Extracted information ::

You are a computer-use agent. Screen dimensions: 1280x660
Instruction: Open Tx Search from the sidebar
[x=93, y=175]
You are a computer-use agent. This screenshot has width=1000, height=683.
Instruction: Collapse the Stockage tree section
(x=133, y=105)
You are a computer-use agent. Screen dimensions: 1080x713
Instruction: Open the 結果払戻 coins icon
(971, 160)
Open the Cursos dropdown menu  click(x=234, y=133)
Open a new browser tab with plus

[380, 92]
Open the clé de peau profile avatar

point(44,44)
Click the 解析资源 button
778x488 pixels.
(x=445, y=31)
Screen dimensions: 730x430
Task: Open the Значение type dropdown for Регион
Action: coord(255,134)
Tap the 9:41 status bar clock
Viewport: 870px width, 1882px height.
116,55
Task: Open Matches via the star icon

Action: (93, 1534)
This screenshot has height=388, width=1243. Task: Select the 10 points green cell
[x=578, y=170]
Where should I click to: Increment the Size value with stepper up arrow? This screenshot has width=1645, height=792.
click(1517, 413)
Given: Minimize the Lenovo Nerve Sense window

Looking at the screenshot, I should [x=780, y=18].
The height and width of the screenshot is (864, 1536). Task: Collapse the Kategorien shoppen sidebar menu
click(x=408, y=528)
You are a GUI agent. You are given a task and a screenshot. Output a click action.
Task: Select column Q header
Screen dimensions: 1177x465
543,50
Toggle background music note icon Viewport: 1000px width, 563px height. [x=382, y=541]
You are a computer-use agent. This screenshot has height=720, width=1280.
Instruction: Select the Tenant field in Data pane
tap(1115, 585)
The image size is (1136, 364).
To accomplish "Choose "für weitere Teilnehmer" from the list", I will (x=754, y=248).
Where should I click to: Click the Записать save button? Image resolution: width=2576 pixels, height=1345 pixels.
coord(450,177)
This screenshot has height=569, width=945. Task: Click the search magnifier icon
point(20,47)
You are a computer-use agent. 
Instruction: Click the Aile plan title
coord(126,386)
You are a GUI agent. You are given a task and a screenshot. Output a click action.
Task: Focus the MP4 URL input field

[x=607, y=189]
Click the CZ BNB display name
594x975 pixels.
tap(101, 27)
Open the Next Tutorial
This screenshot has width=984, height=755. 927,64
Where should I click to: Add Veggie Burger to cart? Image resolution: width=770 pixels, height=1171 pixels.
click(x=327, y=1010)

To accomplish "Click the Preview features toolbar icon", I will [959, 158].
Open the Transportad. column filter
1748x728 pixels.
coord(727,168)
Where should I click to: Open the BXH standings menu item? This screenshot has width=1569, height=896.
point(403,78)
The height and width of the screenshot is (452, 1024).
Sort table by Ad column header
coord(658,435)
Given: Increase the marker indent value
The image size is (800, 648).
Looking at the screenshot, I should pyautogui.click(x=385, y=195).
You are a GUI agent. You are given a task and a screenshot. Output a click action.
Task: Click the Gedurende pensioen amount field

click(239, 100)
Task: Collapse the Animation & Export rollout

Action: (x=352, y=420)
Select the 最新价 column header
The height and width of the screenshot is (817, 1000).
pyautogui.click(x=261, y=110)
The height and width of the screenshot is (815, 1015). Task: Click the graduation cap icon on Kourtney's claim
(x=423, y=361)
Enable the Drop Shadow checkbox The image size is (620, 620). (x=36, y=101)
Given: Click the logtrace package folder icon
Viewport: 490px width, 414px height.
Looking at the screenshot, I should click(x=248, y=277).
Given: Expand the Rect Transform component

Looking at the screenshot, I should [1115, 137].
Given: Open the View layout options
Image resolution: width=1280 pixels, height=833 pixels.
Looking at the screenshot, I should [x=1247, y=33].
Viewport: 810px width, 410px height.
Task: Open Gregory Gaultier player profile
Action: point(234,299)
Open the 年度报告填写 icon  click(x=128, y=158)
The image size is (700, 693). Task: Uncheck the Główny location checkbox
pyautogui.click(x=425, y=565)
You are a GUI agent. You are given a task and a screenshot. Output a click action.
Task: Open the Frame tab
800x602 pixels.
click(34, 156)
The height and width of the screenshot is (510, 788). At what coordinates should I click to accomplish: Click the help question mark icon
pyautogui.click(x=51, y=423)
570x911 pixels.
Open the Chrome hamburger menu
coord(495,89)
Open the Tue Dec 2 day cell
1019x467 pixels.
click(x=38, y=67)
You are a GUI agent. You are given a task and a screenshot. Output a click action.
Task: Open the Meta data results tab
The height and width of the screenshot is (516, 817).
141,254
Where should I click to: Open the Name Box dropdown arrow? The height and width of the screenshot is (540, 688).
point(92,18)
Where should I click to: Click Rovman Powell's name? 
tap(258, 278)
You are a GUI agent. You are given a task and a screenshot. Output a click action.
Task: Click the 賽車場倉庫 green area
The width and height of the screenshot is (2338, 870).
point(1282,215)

Assigned task ::
Using the same words as the original, repeat the records above.

Result for this task ::
You are a computer-use agent. Screen dimensions: 1280x660
Instruction: Open Tx Search from the sidebar
[x=93, y=175]
You are a computer-use agent. This screenshot has width=1000, height=683.
Instruction: Collapse the Stockage tree section
(x=133, y=105)
You are a computer-use agent. Screen dimensions: 1080x713
Instruction: Open the 結果払戻 coins icon
(971, 160)
Open the Cursos dropdown menu  click(x=234, y=133)
Open a new browser tab with plus

[380, 92]
Open the clé de peau profile avatar

point(44,44)
Click the 解析资源 button
778x488 pixels.
(x=445, y=31)
Screen dimensions: 730x430
Task: Open the Значение type dropdown for Регион
Action: coord(255,134)
Tap the 9:41 status bar clock
Viewport: 870px width, 1882px height.
116,55
Task: Open Matches via the star icon

Action: (93, 1534)
This screenshot has height=388, width=1243. Task: Select the 10 points green cell
[x=578, y=170]
Where should I click to: Increment the Size value with stepper up arrow? This screenshot has width=1645, height=792.
click(1517, 413)
Given: Minimize the Lenovo Nerve Sense window

Looking at the screenshot, I should [x=780, y=18].
The height and width of the screenshot is (864, 1536). Task: Collapse the Kategorien shoppen sidebar menu
click(x=408, y=528)
You are a GUI agent. You are given a task and a screenshot. Output a click action.
Task: Select column Q header
Screen dimensions: 1177x465
543,50
Toggle background music note icon Viewport: 1000px width, 563px height. [x=382, y=541]
You are a computer-use agent. This screenshot has height=720, width=1280.
Instruction: Select the Tenant field in Data pane
tap(1115, 585)
The image size is (1136, 364).
To accomplish "Choose "für weitere Teilnehmer" from the list", I will (x=754, y=248).
Where should I click to: Click the Записать save button? Image resolution: width=2576 pixels, height=1345 pixels.
coord(450,177)
This screenshot has height=569, width=945. Task: Click the search magnifier icon
point(20,47)
You are a computer-use agent. 
Instruction: Click the Aile plan title
coord(126,386)
You are a GUI agent. You are given a task and a screenshot. Output a click action.
Task: Focus the MP4 URL input field

[x=607, y=189]
Click the CZ BNB display name
594x975 pixels.
tap(101, 27)
Open the Next Tutorial
This screenshot has width=984, height=755. 927,64
Where should I click to: Add Veggie Burger to cart? Image resolution: width=770 pixels, height=1171 pixels.
click(x=327, y=1010)

To accomplish "Click the Preview features toolbar icon", I will [959, 158].
Open the Transportad. column filter
1748x728 pixels.
coord(727,168)
Where should I click to: Open the BXH standings menu item? This screenshot has width=1569, height=896.
point(403,78)
The height and width of the screenshot is (452, 1024).
Sort table by Ad column header
coord(658,435)
Given: Increase the marker indent value
The image size is (800, 648).
Looking at the screenshot, I should pyautogui.click(x=385, y=195).
You are a GUI agent. You are given a task and a screenshot. Output a click action.
Task: Click the Gedurende pensioen amount field

click(239, 100)
Task: Collapse the Animation & Export rollout

Action: (x=352, y=420)
Select the 最新价 column header
The height and width of the screenshot is (817, 1000).
pyautogui.click(x=261, y=110)
The height and width of the screenshot is (815, 1015). Task: Click the graduation cap icon on Kourtney's claim
(x=423, y=361)
Enable the Drop Shadow checkbox The image size is (620, 620). (x=36, y=101)
Given: Click the logtrace package folder icon
Viewport: 490px width, 414px height.
Looking at the screenshot, I should click(x=248, y=277).
Given: Expand the Rect Transform component

Looking at the screenshot, I should [1115, 137].
Given: Open the View layout options
Image resolution: width=1280 pixels, height=833 pixels.
Looking at the screenshot, I should [x=1247, y=33].
Viewport: 810px width, 410px height.
Task: Open Gregory Gaultier player profile
Action: point(234,299)
Open the 年度报告填写 icon  click(x=128, y=158)
The image size is (700, 693). Task: Uncheck the Główny location checkbox
pyautogui.click(x=425, y=565)
You are a GUI agent. You are given a task and a screenshot. Output a click action.
Task: Open the Frame tab
800x602 pixels.
click(34, 156)
The height and width of the screenshot is (510, 788). At what coordinates should I click to accomplish: Click the help question mark icon
pyautogui.click(x=51, y=423)
570x911 pixels.
Open the Chrome hamburger menu
coord(495,89)
Open the Tue Dec 2 day cell
1019x467 pixels.
click(x=38, y=67)
You are a GUI agent. You are given a task and a screenshot. Output a click action.
Task: Open the Meta data results tab
The height and width of the screenshot is (516, 817).
141,254
Where should I click to: Open the Name Box dropdown arrow? The height and width of the screenshot is (540, 688).
point(92,18)
Where should I click to: Click Rovman Powell's name? 
tap(258, 278)
You are a GUI agent. You are given a task and a screenshot. Output a click action.
Task: Click the 賽車場倉庫 green area
The width and height of the screenshot is (2338, 870).
point(1282,215)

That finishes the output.